--- START ---

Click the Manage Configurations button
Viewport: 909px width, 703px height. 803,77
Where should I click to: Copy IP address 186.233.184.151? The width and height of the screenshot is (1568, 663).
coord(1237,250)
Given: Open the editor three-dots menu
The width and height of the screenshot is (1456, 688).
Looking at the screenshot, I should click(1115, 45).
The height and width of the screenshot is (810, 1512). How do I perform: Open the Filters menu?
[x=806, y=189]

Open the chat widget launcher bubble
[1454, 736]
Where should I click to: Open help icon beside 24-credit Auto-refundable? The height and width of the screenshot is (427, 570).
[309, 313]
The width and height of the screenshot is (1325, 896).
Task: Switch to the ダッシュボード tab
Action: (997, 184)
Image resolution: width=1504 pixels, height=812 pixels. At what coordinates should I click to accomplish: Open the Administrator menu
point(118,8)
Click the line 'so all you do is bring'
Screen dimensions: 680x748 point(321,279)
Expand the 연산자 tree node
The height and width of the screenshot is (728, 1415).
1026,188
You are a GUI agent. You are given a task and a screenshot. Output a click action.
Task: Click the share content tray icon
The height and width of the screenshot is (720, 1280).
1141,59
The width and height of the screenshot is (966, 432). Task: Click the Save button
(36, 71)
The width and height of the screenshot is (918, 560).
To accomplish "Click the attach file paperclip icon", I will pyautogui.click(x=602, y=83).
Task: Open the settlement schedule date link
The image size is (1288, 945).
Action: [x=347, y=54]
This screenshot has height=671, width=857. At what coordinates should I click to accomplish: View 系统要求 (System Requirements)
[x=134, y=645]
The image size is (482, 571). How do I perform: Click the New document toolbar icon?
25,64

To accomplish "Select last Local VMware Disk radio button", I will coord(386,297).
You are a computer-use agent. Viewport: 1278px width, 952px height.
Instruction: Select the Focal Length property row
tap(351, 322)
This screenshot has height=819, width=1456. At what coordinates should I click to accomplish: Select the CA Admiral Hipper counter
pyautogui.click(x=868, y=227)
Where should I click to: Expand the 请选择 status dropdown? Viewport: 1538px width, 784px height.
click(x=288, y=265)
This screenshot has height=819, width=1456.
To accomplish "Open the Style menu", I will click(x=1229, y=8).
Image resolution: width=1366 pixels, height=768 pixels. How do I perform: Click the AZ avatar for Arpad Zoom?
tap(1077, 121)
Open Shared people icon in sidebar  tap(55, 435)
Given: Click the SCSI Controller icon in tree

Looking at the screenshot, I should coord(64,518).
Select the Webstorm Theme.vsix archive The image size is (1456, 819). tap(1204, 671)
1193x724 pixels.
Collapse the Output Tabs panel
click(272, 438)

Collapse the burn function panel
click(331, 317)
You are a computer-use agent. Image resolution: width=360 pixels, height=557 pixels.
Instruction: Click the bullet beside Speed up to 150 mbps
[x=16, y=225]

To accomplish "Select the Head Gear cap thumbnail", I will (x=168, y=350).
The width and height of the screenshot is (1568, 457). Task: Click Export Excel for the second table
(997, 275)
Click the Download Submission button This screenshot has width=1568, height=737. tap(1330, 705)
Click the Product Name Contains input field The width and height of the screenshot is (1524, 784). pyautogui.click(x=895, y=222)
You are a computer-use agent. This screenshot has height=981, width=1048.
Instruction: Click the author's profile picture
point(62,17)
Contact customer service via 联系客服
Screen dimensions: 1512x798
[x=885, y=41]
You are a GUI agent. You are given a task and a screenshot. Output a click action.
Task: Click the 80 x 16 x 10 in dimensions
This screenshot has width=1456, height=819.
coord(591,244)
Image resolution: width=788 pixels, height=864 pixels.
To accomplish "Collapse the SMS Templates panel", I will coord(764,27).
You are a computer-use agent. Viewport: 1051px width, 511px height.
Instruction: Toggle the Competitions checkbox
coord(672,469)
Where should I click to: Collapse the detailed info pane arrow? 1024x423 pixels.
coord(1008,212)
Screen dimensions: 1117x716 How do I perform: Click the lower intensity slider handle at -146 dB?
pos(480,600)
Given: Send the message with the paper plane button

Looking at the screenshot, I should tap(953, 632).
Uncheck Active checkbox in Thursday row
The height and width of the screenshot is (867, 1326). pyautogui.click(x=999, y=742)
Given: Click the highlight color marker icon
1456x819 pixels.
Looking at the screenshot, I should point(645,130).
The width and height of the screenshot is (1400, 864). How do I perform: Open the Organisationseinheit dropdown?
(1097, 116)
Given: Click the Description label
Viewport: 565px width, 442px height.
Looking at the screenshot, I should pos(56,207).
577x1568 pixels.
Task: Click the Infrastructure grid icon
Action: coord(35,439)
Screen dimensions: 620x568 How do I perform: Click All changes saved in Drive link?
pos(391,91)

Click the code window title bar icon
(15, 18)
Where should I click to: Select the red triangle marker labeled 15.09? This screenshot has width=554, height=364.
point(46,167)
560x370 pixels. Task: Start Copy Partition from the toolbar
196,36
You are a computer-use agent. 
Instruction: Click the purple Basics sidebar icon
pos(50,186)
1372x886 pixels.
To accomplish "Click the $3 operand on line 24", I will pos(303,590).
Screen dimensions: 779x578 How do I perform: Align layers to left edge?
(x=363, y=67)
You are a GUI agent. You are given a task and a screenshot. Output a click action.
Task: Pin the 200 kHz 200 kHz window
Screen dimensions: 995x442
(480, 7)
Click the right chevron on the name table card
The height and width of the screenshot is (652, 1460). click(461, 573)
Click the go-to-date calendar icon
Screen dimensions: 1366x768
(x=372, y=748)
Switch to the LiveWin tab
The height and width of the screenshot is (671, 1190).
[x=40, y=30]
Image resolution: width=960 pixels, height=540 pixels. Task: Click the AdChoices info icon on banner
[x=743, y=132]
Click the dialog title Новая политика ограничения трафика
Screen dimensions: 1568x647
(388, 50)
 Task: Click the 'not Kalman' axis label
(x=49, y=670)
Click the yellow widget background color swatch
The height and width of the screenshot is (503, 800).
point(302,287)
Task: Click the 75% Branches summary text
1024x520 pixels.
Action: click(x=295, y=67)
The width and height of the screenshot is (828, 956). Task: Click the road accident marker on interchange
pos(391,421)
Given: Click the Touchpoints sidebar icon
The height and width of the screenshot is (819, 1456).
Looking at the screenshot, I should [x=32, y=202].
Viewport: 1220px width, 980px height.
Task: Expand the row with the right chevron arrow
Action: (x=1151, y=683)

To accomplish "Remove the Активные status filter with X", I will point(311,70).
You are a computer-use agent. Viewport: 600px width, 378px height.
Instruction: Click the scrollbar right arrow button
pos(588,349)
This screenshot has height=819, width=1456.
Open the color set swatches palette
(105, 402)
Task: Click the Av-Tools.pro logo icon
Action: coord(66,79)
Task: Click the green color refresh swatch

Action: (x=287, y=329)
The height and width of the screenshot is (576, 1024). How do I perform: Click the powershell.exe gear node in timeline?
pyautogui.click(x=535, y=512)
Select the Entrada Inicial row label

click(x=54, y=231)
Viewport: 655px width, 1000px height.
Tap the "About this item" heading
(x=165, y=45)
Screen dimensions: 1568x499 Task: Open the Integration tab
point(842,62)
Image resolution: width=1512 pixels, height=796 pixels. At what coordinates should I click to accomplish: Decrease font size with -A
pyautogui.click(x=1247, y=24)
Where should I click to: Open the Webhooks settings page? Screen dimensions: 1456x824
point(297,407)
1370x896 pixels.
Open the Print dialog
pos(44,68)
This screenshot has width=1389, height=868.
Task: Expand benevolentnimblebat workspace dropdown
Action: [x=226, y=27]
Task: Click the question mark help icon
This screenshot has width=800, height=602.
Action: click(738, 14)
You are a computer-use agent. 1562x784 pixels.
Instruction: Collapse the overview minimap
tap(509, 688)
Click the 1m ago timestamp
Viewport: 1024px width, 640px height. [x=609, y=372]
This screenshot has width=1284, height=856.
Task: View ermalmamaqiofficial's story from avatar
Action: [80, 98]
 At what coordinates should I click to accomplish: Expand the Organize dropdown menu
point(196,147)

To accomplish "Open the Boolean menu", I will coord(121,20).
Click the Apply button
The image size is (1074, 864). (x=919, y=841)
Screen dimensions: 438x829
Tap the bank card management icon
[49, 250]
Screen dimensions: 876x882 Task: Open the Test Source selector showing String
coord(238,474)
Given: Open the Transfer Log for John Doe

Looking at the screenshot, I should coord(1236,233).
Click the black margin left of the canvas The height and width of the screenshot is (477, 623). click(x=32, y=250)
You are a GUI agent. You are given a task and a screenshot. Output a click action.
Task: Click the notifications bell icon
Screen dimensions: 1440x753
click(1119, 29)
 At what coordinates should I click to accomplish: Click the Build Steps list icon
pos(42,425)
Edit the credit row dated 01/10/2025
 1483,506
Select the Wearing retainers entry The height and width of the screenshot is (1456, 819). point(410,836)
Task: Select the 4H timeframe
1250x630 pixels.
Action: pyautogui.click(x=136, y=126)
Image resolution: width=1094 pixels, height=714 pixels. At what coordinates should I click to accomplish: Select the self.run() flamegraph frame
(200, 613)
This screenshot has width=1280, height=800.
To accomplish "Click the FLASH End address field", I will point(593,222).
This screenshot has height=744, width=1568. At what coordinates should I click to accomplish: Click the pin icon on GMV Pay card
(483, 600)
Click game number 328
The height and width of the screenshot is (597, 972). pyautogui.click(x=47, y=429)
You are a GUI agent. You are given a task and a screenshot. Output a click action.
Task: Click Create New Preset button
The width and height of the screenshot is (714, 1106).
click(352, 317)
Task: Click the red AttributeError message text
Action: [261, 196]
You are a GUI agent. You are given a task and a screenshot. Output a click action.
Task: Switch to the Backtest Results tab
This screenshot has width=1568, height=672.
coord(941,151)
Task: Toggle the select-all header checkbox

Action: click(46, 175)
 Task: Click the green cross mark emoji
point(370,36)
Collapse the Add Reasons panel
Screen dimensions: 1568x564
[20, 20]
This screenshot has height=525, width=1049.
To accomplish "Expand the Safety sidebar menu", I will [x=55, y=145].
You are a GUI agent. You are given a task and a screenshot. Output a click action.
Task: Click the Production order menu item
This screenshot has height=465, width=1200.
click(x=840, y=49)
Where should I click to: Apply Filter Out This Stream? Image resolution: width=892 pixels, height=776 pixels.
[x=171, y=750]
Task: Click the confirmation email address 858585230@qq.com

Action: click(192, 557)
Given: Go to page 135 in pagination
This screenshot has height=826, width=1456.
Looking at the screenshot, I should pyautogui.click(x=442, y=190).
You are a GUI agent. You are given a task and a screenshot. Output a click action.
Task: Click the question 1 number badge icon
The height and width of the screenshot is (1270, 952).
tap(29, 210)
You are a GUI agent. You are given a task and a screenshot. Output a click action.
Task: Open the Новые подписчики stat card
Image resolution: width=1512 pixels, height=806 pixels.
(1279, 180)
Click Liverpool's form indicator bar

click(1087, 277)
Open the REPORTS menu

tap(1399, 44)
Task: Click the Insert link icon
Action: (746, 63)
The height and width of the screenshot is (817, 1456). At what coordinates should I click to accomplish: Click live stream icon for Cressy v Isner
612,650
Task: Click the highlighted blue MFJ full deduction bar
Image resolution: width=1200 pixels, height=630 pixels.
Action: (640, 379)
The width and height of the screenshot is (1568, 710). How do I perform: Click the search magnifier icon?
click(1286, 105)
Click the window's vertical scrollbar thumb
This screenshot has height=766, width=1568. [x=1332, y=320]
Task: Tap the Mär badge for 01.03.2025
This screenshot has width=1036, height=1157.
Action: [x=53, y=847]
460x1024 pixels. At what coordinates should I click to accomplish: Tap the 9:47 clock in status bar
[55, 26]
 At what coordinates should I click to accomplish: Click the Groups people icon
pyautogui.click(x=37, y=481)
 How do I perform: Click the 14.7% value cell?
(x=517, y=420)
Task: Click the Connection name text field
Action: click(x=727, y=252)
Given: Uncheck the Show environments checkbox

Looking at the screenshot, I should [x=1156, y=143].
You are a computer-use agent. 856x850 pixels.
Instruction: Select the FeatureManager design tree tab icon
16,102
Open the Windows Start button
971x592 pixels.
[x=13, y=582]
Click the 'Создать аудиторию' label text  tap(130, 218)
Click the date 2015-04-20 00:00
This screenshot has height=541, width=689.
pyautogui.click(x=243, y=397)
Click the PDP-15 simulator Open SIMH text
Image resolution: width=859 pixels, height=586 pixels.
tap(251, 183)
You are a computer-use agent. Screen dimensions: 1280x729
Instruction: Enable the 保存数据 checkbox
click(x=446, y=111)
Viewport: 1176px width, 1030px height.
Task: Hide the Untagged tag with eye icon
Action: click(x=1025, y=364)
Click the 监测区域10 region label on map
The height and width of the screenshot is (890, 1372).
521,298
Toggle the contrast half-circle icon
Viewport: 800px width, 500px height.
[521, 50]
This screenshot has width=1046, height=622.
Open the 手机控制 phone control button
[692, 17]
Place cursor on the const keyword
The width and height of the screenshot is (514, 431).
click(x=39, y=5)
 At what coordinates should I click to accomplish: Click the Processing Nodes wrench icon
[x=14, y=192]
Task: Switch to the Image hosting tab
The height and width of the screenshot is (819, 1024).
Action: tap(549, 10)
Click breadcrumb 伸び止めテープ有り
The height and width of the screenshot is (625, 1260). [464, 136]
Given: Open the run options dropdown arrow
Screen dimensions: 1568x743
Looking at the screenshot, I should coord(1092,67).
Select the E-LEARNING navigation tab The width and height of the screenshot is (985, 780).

--- END ---

Convert the lines of the material starting at the line containing "Where should I click to: Copy" and ending at the line containing "coord(1237,250)" into a numbered list, leaving out any blank lines. Include only those lines.

1. Where should I click to: Copy IP address 186.233.184.151? The width and height of the screenshot is (1568, 663).
2. coord(1237,250)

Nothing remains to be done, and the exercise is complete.